Tarefa curta A:
Responda com base na reflexão sobre Maria, Mãe de Deus, apresentada abaixo:
(i) Qual passagem do Evangelho de Lucas consta entre as leituras indicadas?
(ii) Além do consumismo, o que atiça nossos desejos o tempo todo, segundo o texto?
(iii) A quem o texto atribui a frase "o homem não é produto das circunstâncias; o homem é produto das suas decisões"?

Trecho do texto:
Missa Maria, Mãe de Deus. Palavra de Deus: Números 6,22-27; Gálatas 4,4-7; Lucas 2,16-21.
Ao
celebrarmos Maria, Mãe de Deus Filho, queremos fazer a experiência do salmista:
“Fiz calar e repousar meus desejos, como criança desmamada no colo de sua mãe”
(Sl 131,2). Nossos desejos são atiçados o tempo todo não só pelo consumismo,
mas também pelo excesso de informações e de estímulos das redes sociais. A
correria da vida, somada ao excesso de palavras, mensagens, imagens e vídeos
que recebemos todos os dias, nos cansam mentalmente e nos atrapalham diante da necessária
tarefa de “discernir tudo e ficar somente com o que é bom” (cf. 1Ts 5,21). Para
não nos perdemos diante de tantas solicitações, devemos nos colocar no colo de
nossa Mãe e aprender com ela a ter uma postura sábia diante da vida: guardar todos
os fatos
que marcam a nossa história pessoal e social e meditar
sobre eles em nosso coração (cf. Lc 2,19).
O
coração, na Bíblia, não é somente o lugar onde moram os nossos afetos, mas o
lugar onde refletimos e tomamos as decisões que definem a direção que desejamos
dar à nossa vida. Aqui vale a pena recuperar a verdade de que “o homem não é
produto das circunstâncias; o homem é produto das suas decisões” (Victor
Frankl). Normalmente, nós temos pouco ou nenhum controle sobre as
circunstâncias que afetam a nossa vida, mas temos liberdade e responsabilidade
na forma de nos posicionar diante dessas circunstâncias. Tudo aquilo que nos
aconteceu e ainda não pudemos compreender, guardamos no coração e meditamos, na
certeza de que, aos poucos, Deus nos revelará a razão de ser de cada
acontecimento.

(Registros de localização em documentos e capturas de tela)
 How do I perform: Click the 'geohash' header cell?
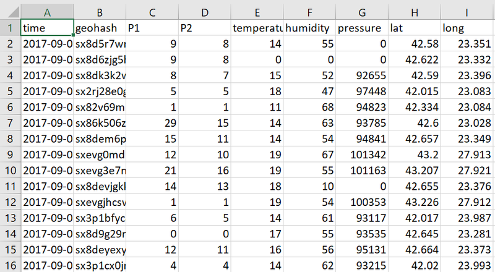pyautogui.click(x=100, y=28)
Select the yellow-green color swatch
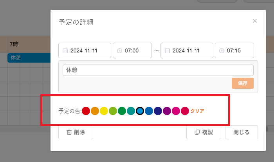274x162 pixels. 113,111
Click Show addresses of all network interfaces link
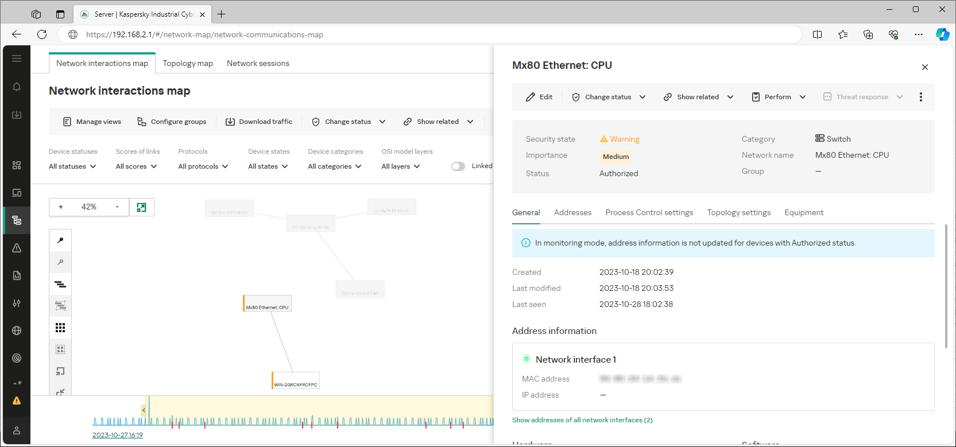The image size is (956, 447). pyautogui.click(x=582, y=420)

Tarefa curta B: Por favor, substitua "link" por "hyperlink" em todos os registros acima e reproduza-os sem nenhuma outra alteração, deixando as imagens de fora da resposta.

Resposta correta A:
(i) Lucas 2,16-21.
(ii) O excesso de informações e de estímulos das redes sociais.
(iii) A Victor Frankl.

Resposta correta B:
 How do I perform: Click the 'geohash' header cell?
pyautogui.click(x=100, y=28)
Select the yellow-green color swatch
274x162 pixels. 113,111
Click Show addresses of all network interfaces hyperlink
The image size is (956, 447). pyautogui.click(x=582, y=420)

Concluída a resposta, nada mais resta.